Stored data:
━━━━━━━━━━━━━━━━━━━━━━━━━━━━━━
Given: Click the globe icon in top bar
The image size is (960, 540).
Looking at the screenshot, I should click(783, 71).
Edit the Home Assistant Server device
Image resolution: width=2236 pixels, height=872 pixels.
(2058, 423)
━━━━━━━━━━━━━━━━━━━━━━━━━━━━━━
* _THE PROBLEM_
Look back at the records above. Repeat all of them exactly.

* _RESPONSE AREA_
Given: Click the globe icon in top bar
The image size is (960, 540).
Looking at the screenshot, I should click(783, 71).
Edit the Home Assistant Server device
Image resolution: width=2236 pixels, height=872 pixels.
(2058, 423)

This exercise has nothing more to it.